Dr. De Silva noted that the last time the country went in to a food crisis, with inflation shooting up to 29.9%, the Government’s response was to change the Inflation Index. “There is speculation that it is contemplating this same move during the envisaged so-called crisis,” he added.
However, he noted that while the Government was calling on the people to prepare for a crisis on the one hand, Central Bank Governor Nivard Cabraal was presenting an entirely different scenario on the other: “Cabraal has said, as reported in the press over the last couple of days, that there will be no significant impact on prices due to the floods. He says there is an ample buffer stock of paddy and that the stocks will be released to the market and that there is absolutely no need for a monetary response with regard to the supply shock.”
“Now, ironically, in the last few years it is people like us who have been criticising the Government spokespeople who said inflation is not a supply-driven phenomenon. I have argued, written papers and spoken in public that it is a monetary phenomenon. Now suddenly the Central Bank is saying ‘yes, it is a monetary phenomenon’ and that this supply shock has no impact. On the other hand, different people in the same Government are saying something completely different. Here again we see absolute confusion as to the understanding of the problem that the Government is facing.”

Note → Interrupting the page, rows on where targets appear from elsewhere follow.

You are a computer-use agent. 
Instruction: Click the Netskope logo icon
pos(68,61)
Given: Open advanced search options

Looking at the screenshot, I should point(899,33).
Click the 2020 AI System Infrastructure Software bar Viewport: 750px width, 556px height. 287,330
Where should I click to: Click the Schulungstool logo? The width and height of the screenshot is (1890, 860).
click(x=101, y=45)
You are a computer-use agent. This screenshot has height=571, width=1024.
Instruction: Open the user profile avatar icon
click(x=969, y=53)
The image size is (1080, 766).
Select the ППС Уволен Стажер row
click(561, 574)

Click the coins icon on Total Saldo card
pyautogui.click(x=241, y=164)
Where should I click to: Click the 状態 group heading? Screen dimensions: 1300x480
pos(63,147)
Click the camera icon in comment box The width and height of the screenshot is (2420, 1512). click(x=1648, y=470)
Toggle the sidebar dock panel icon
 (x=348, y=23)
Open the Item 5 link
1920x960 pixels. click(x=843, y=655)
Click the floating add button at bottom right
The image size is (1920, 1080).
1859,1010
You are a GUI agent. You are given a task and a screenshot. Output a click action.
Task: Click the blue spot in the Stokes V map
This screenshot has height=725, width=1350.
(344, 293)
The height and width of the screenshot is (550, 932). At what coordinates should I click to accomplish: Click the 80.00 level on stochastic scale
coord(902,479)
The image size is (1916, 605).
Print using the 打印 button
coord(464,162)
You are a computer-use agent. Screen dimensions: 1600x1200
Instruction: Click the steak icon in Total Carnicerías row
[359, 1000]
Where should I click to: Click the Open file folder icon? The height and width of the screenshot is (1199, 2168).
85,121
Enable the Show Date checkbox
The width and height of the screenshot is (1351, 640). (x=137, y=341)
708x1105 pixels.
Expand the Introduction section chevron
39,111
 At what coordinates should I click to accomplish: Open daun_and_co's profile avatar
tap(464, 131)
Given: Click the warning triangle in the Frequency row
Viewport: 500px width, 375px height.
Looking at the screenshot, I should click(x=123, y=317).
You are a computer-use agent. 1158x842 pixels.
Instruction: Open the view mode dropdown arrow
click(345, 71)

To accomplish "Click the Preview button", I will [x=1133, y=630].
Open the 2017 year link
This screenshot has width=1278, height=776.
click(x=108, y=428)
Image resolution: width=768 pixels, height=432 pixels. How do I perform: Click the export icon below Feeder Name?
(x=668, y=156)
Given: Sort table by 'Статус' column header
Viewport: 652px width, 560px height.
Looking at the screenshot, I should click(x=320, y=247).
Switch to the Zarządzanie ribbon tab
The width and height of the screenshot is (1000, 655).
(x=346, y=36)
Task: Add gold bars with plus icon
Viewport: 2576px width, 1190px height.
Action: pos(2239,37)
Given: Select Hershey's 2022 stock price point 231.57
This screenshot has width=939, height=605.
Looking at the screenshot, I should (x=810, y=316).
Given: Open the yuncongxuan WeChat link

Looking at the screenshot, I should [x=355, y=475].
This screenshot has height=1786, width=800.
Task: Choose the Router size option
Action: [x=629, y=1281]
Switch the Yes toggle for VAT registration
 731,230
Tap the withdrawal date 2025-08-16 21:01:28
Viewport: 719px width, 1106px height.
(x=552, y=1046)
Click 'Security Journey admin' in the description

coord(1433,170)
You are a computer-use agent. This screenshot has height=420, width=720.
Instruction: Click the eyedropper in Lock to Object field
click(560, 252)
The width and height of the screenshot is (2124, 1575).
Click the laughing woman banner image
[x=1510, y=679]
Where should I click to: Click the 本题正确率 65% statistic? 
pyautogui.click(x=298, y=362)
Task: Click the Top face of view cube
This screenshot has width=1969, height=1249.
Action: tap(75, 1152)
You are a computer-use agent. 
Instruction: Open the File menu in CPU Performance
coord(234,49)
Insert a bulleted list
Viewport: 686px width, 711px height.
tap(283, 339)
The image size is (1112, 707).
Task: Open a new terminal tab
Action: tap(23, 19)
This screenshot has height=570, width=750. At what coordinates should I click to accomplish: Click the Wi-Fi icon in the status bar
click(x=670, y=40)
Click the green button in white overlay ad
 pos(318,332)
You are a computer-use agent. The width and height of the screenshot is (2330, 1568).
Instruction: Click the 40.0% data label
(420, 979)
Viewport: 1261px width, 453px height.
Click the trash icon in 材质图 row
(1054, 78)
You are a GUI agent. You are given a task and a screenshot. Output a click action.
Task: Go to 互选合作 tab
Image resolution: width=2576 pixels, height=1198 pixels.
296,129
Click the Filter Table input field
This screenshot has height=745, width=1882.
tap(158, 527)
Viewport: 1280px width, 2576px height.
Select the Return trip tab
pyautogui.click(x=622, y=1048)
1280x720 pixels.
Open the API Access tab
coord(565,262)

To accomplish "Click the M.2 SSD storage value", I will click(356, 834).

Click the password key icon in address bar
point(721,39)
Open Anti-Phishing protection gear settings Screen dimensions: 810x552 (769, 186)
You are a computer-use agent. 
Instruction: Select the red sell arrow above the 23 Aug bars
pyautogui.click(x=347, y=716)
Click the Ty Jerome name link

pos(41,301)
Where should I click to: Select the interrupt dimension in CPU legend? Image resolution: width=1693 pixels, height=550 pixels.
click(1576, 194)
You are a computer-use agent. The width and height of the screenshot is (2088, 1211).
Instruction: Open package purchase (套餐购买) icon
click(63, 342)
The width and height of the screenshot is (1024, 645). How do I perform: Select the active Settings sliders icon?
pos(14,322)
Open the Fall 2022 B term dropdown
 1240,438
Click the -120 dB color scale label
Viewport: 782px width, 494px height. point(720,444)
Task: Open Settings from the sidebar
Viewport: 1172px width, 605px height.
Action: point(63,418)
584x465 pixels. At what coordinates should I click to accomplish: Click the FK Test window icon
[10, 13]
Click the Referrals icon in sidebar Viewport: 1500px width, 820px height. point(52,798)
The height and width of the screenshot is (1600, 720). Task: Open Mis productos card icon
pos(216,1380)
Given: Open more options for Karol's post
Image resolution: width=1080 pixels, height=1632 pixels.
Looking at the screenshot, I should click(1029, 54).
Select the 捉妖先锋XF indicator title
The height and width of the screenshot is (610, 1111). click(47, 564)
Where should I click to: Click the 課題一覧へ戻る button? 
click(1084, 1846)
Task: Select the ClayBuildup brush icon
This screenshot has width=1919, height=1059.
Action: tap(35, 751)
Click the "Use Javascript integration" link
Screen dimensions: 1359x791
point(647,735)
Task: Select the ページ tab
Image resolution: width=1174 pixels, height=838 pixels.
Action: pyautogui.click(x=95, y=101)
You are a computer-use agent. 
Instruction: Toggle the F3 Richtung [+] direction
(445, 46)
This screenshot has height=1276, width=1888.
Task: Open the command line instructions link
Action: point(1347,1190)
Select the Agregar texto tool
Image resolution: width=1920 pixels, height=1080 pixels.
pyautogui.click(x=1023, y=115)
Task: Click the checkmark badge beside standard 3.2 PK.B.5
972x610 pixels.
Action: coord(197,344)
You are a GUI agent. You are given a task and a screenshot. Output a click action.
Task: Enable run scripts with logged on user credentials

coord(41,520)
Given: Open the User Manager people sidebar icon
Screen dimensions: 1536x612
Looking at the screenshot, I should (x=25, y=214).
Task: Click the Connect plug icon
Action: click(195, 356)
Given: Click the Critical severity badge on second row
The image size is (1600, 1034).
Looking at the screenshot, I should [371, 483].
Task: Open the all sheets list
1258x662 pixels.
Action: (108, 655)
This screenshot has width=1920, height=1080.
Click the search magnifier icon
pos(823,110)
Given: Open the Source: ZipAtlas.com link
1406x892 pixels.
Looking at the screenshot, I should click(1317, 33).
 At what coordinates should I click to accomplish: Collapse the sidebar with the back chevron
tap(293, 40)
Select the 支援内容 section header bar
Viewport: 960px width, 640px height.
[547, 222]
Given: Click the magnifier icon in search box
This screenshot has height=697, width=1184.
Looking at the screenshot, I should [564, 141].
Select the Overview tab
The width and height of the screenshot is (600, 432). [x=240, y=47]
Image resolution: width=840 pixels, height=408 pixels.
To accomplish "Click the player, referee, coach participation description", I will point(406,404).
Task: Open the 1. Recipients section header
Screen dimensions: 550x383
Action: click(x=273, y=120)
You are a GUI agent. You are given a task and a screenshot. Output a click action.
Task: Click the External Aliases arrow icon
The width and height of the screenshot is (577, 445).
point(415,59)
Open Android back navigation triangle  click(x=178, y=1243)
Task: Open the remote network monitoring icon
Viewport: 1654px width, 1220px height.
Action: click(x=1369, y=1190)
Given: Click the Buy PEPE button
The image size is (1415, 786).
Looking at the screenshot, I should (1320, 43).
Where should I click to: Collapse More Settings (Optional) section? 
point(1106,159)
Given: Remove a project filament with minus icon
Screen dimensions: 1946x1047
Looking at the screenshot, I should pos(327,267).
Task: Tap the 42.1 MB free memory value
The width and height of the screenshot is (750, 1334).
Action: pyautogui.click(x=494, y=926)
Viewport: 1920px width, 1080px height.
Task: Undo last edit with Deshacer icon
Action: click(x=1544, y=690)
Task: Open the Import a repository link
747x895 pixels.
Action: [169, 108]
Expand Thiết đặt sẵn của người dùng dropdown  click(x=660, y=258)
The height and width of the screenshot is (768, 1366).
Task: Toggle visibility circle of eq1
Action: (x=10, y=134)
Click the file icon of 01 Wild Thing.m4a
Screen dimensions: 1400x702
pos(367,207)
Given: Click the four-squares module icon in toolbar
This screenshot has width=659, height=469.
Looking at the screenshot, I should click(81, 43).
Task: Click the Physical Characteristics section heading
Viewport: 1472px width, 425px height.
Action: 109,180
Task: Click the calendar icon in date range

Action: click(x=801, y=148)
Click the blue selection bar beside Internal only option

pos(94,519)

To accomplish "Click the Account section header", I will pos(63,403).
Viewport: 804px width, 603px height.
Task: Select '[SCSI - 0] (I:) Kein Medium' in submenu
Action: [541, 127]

Citing the case of exporters’ woes highlighted in newspapers in the recent past, Dr. De Silva said: “Exporters are saying they cannot deal with the appreciating rupee and are calling on the Government to do something to make them more competitive in the global market. In Parliament, the Government always says it will do something about it because we need the exporters. The Central Bank, on the other hand, is saying that there is no way in which the rupee will be depreciated and that it will continue to appreciate and therefore exporters have to look after themselves. Here again there is confusion, rising from the oxymoronic statements of the Government.”
Asserting that confusion reigned among the Government in understanding the economic problems it was facing, he added: “If you don’t understand the question, your solutions are not going to work. There is no point in giving cough medicine for a runny nose or a toothache, for example. That is the fundamental problem.”
Has poverty really halved?
While the Government’s stance is that the poverty level has halved, data just released by the Department of Census and Statistics shows that only nine districts out of 17 are above the national poverty line, revealed UNP Chief Economist and MP Dr. Harsha de Silva.
Addressing the media yesterday, he said: “What is significant is that if you go back to 2002, using the same data of the Department of Census and Statistics, nine districts were below the national poverty line then. If poverty has halved, how is it that after nine years only nine districts have average incomes that are above the poverty line now? Where is the improvement? If poverty has halved as the Government says, why are so many people below the poverty line?”